## INSTRUCTIONS TO FOLLOW
Once you have read the entries below, write them all out again exactly.
#### DATA SHOWN
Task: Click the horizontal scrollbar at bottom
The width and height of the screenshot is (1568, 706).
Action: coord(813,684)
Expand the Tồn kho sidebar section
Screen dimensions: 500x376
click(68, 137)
########
## PROBLEM SOLUTION
Task: Click the horizontal scrollbar at bottom
The width and height of the screenshot is (1568, 706).
Action: coord(813,684)
Expand the Tồn kho sidebar section
Screen dimensions: 500x376
click(68, 137)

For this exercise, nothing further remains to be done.